My favorite part (aside from the magic item chapter, whose primary strength was that it preserved the best stuff from prior editions) was the introduction of Prestige Classes. These things are going to be huge, and I am here for it.
At the risk of sounding back-handed, prestige classes offer us a peek into an alternate universe where every class is as interesting as the monk or the bard. And yes, you're better off playing a fighter than a monk or a wizard than a bard, but still, despite their relative weakness, they get interesting abilities, driven by a strong concept, narrowed into a setting and party niche . . . like prestige classes.
The downside to most prestige classes is that you can't play them from level 1. The Assassin would be a really good class if you were getting their 4th level spells at level 8 instead of level 12. The Arcane Archer is a great concept, held back by its lack of a dedicated spell-casting mechanic (instead of delivering regular spells via arrow, it should have a list of magical arrows with spell-like effects). The Shadowdancer should just be a regular rogue build (as in, "shadow jump" should be a feat or something, that any high-level rogue can take). These are character-defining concepts, but they exist off to the side of normal class progression.
It really gets to the dilemma at the heart of 3rd-edition's class design. Even as early as the core, it's possible to see a fully modular approach to character progression - build any character imaginable using only modular elements like feats, skills, and spells. True20 is going to do this with its Adept, Warrior, and Expert classes and it's going to be great. Alternately, you could build an entire game around a large number of highly-specific classes. . . and I can't think of a game (besides Ukss d20, that is) that does that, but it might turn out pretty interesting. Or you could do what 3.0/3.5 did in practice, which is to recklessly mix the two design tendencies, both in full and prestige classes, so the Fighter exists alongside the Druid and the Dwarven Defender competes with classes that are transparent patches to the multiclass system (though they won't actually show up until around the time of the 3.5 cores).
Overall, I'm pretty glad to have read the Dungeon Master's Guide, and not just to quickly get it out of the way.
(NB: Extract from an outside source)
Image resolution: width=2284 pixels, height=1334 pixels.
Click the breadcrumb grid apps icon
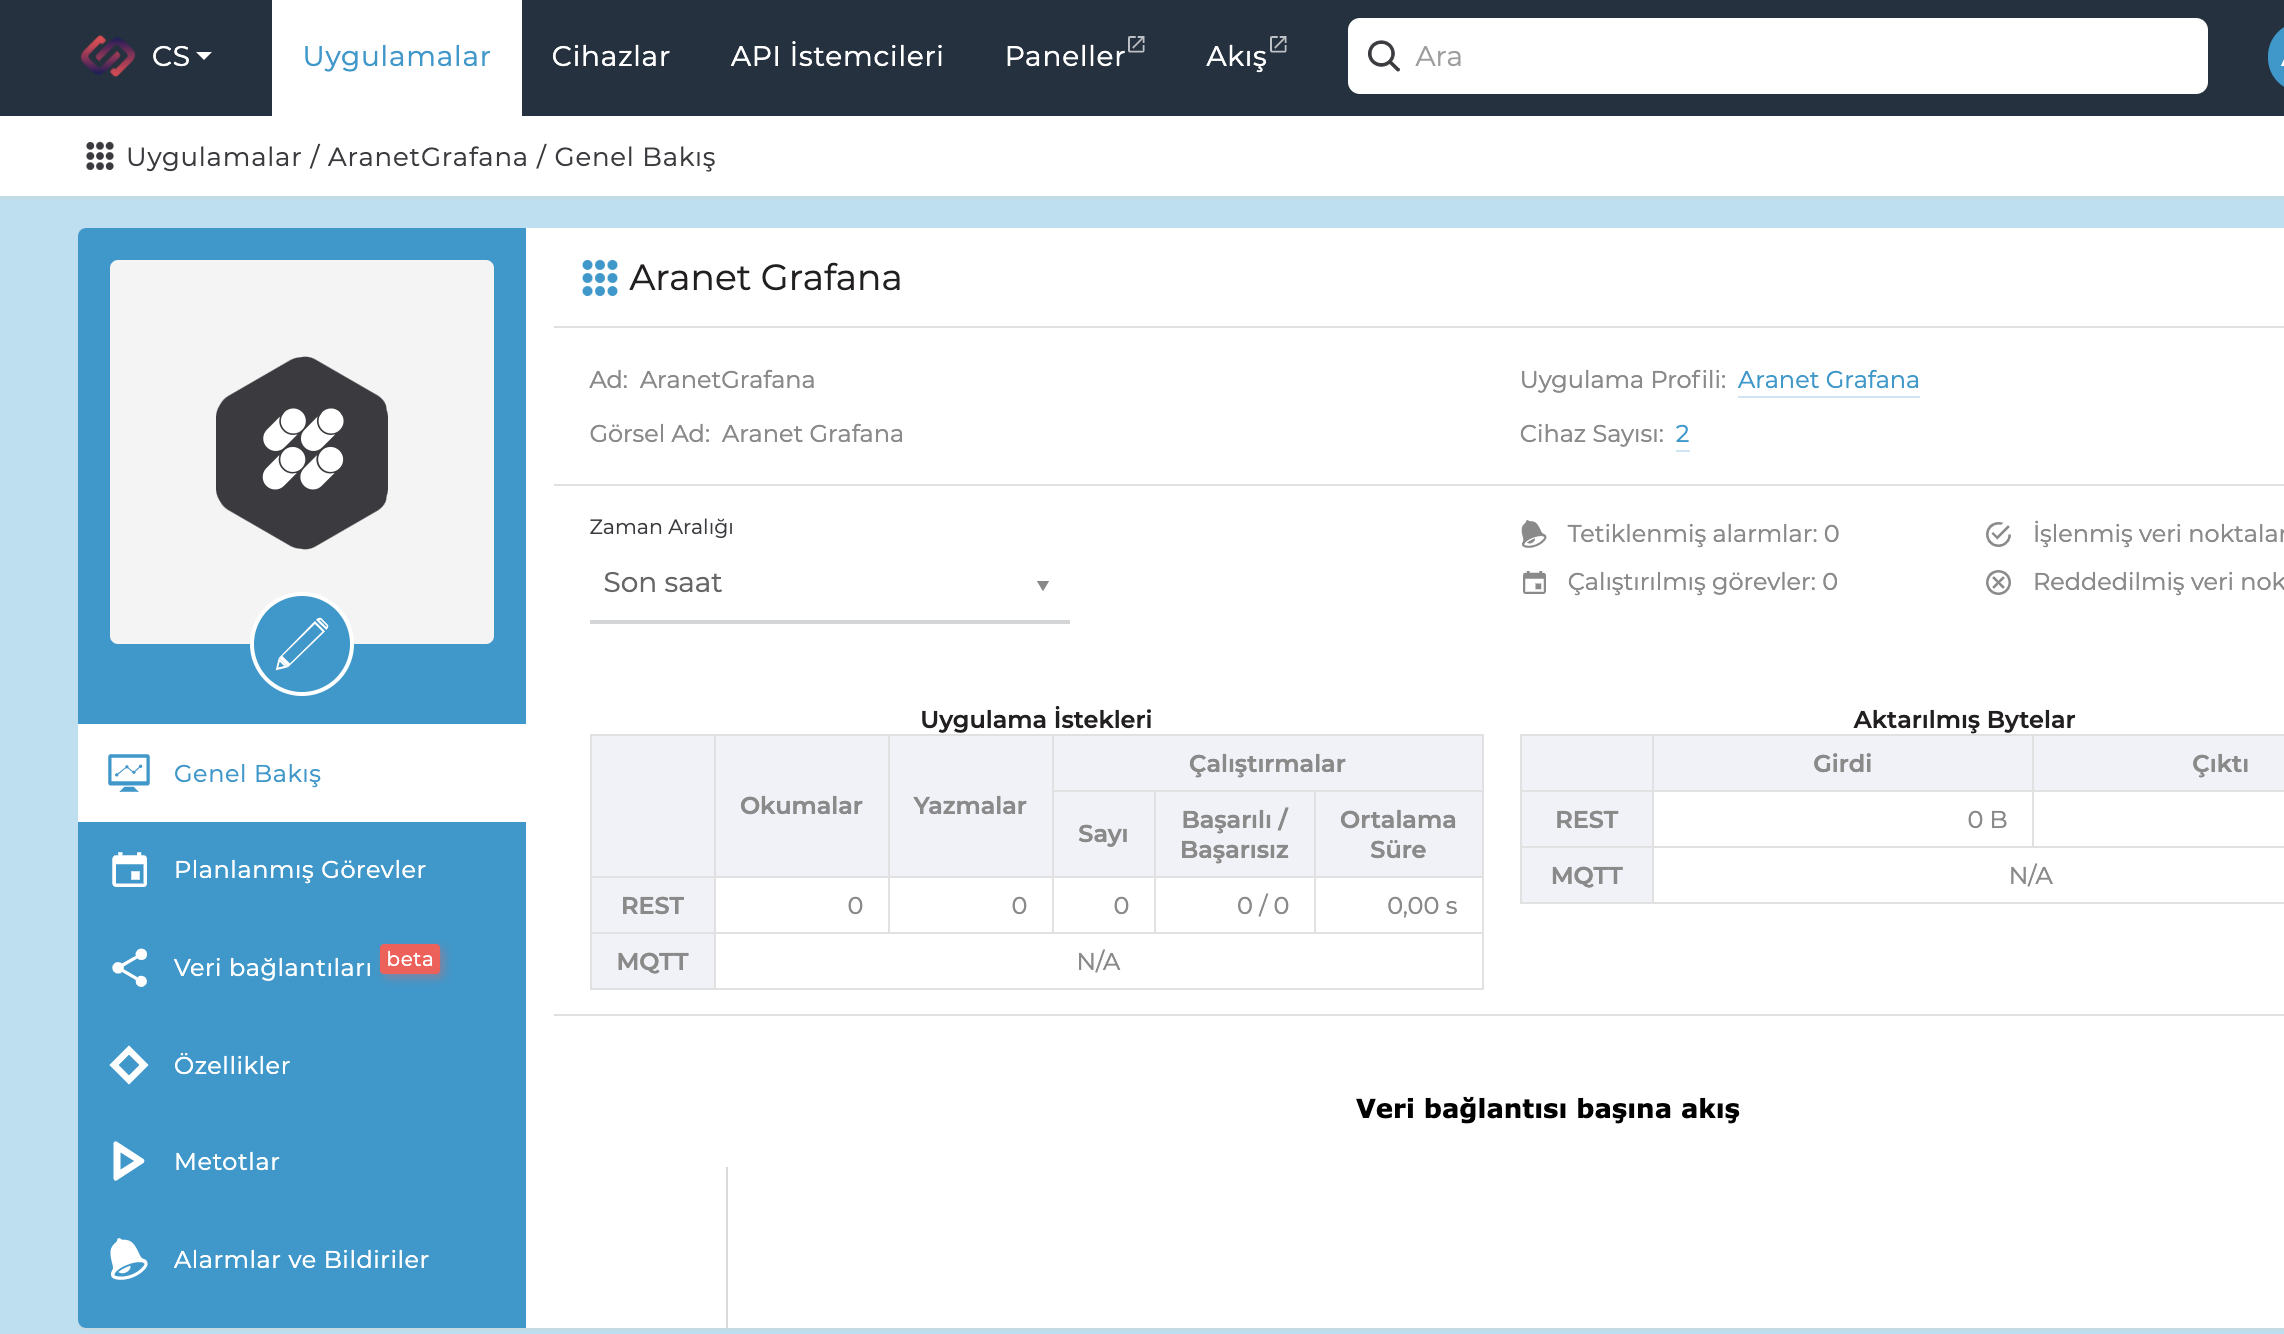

I'm at the start of a journey into the most vibrantly creative period of D&D history, and the DMG reminds me that, though the pace is definitely going to accelerate, there was some movement even at the start.
Ukss Contribution: So let's go backwards! To a magic item that was present in both 2nd and 1st edition. The Mirror of Opposition. You look into the mirror and an opposite alignment duplicate jumps out and tries to kill you. It's my favorite kind of magic - specific and powerful and completely unclear as to why anyone would make such a thing. I'll probably give it some other use besides screwing over adventurers (it's not listed as a cursed item, but what is it if not a trap?), but the essential function will remain.